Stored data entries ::
- - - -
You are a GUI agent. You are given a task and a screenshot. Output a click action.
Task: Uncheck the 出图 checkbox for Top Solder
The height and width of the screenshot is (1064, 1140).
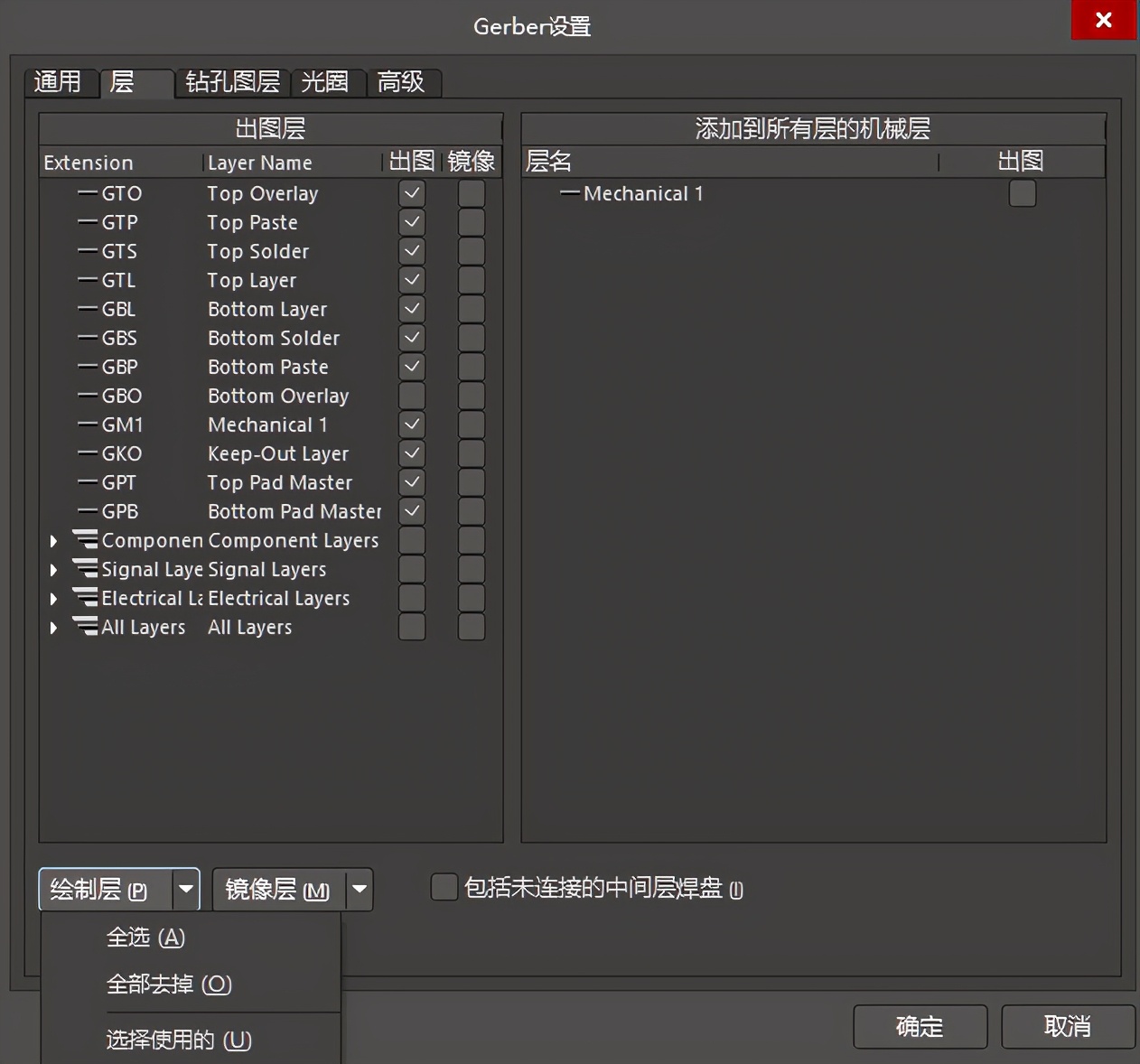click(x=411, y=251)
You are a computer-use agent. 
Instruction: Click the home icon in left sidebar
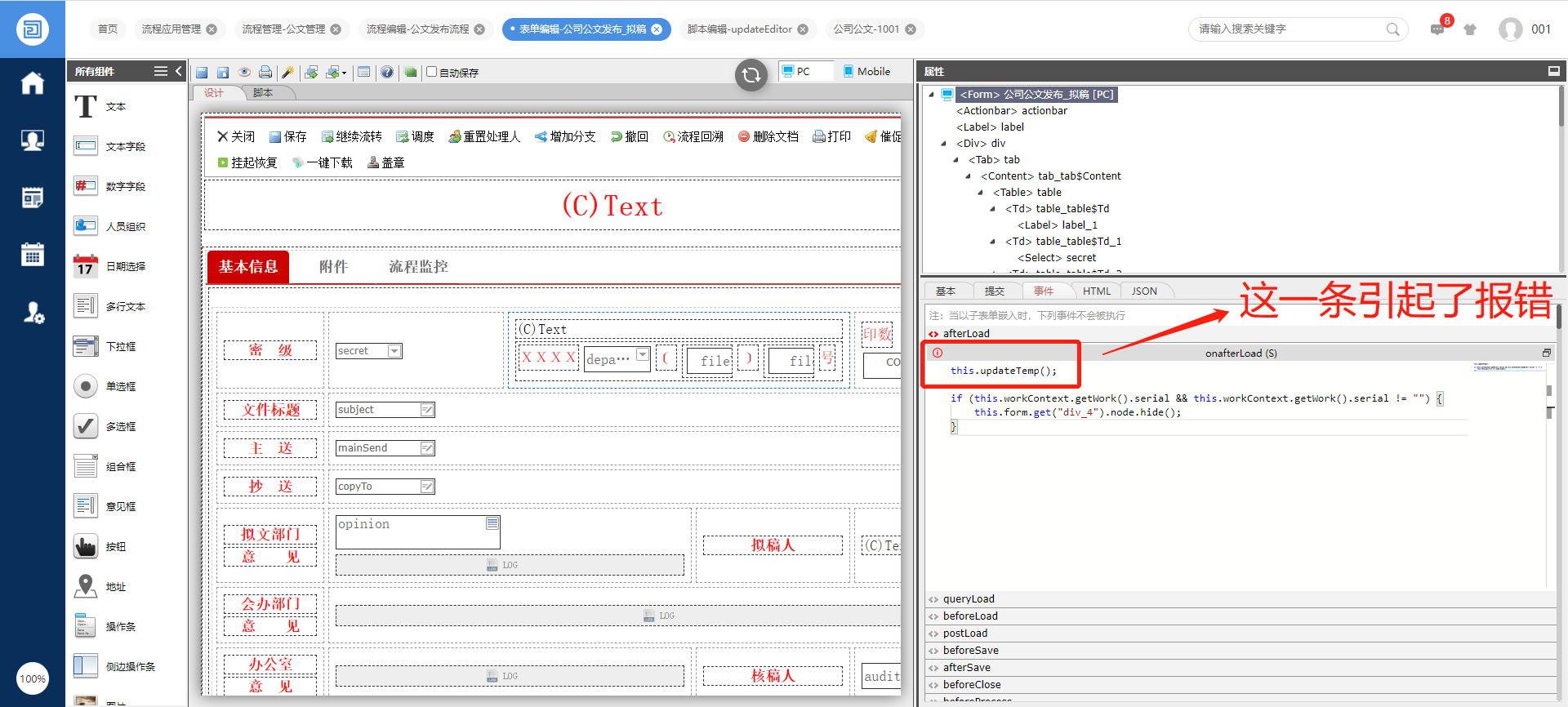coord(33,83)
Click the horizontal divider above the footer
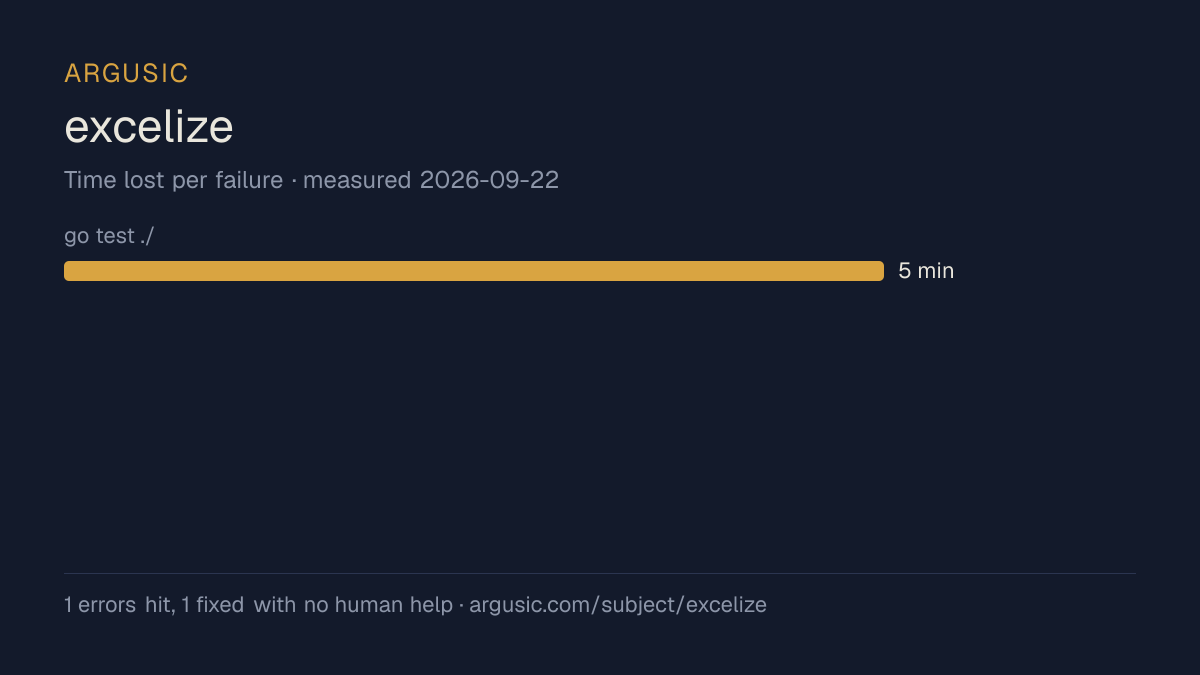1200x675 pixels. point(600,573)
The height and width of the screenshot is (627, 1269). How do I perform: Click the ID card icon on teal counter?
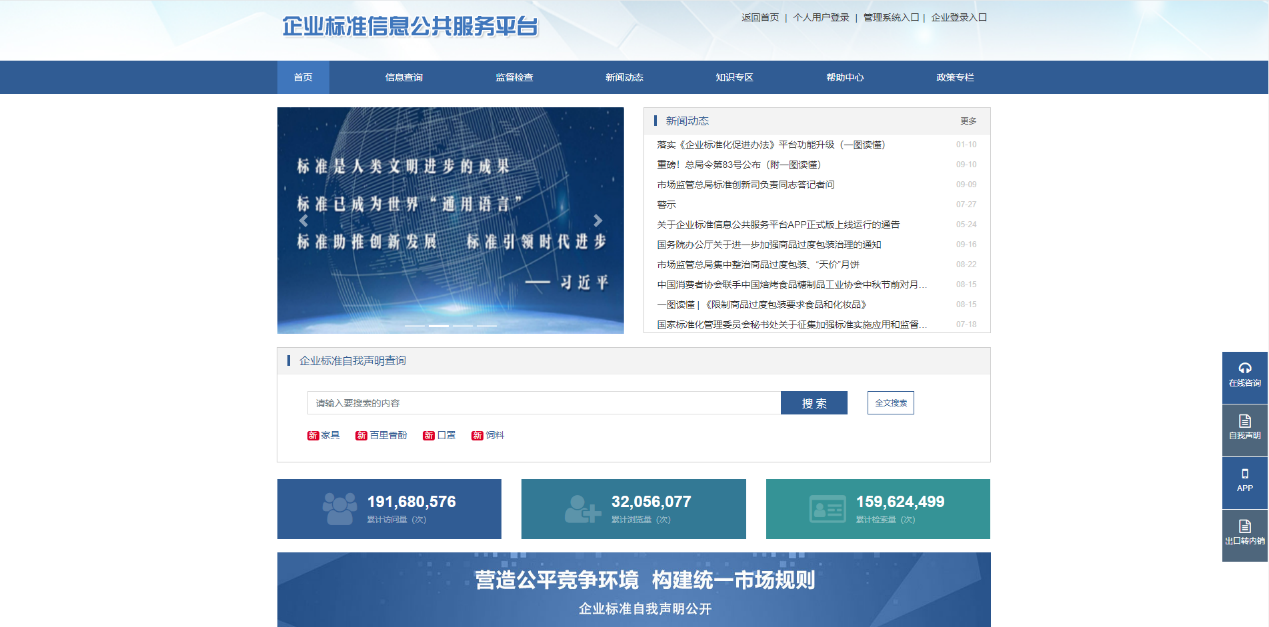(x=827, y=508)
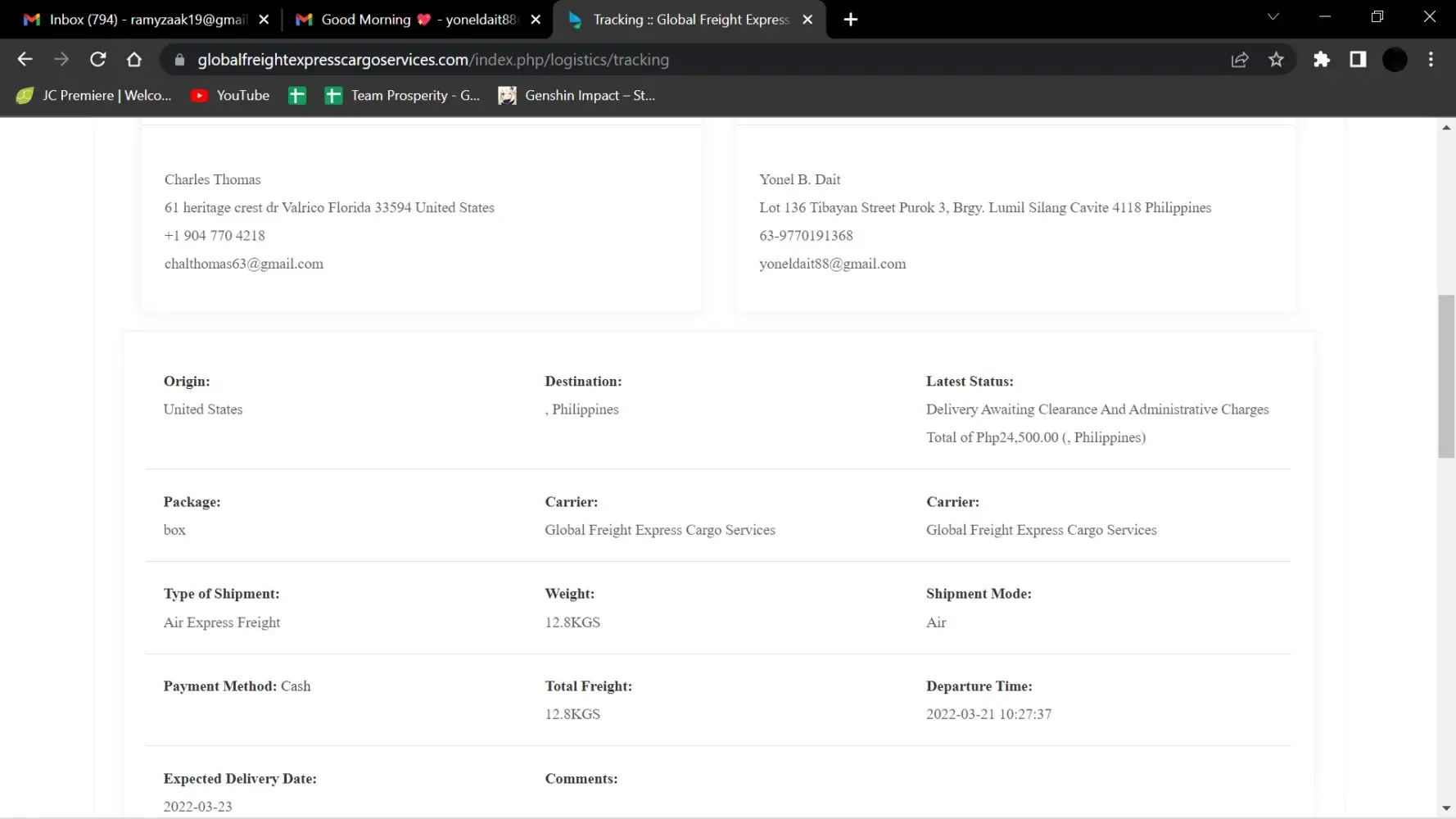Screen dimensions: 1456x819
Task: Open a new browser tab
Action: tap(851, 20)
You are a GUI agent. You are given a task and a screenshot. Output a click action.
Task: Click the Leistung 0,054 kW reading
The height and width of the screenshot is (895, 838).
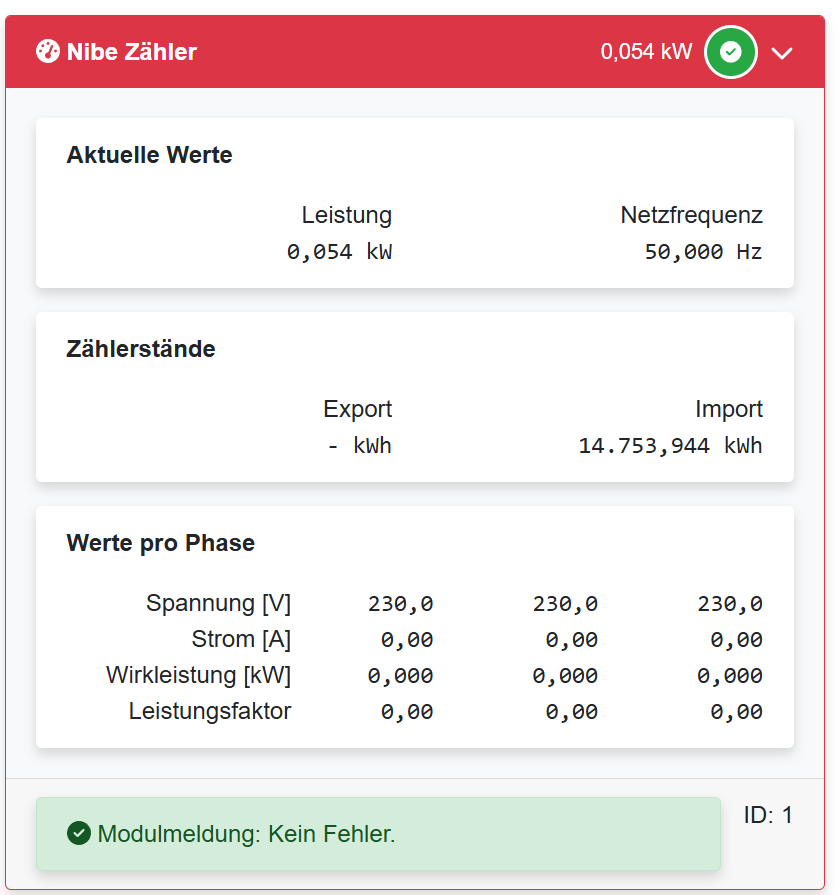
- - - -
Retype all records exactly as shown above, images excluded.

RESULT OF THE EXERCISE ::
You are a GUI agent. You are given a task and a screenshot. Output a click action.
Task: Uncheck the 出图 checkbox for Top Solder
The height and width of the screenshot is (1064, 1140).
click(x=411, y=251)
You are a computer-use agent. 
Instruction: Click the home icon in left sidebar
coord(33,83)
Click the horizontal divider above the footer
1200x675 pixels. point(600,573)
The height and width of the screenshot is (627, 1269). How do I perform: Click the ID card icon on teal counter?
(x=827, y=508)
Screen dimensions: 1456x819
Task: Open a new browser tab
Action: tap(851, 20)
You are a GUI agent. You are given a task and a screenshot. Output a click action.
Task: Click the Leistung 0,054 kW reading
The height and width of the screenshot is (895, 838).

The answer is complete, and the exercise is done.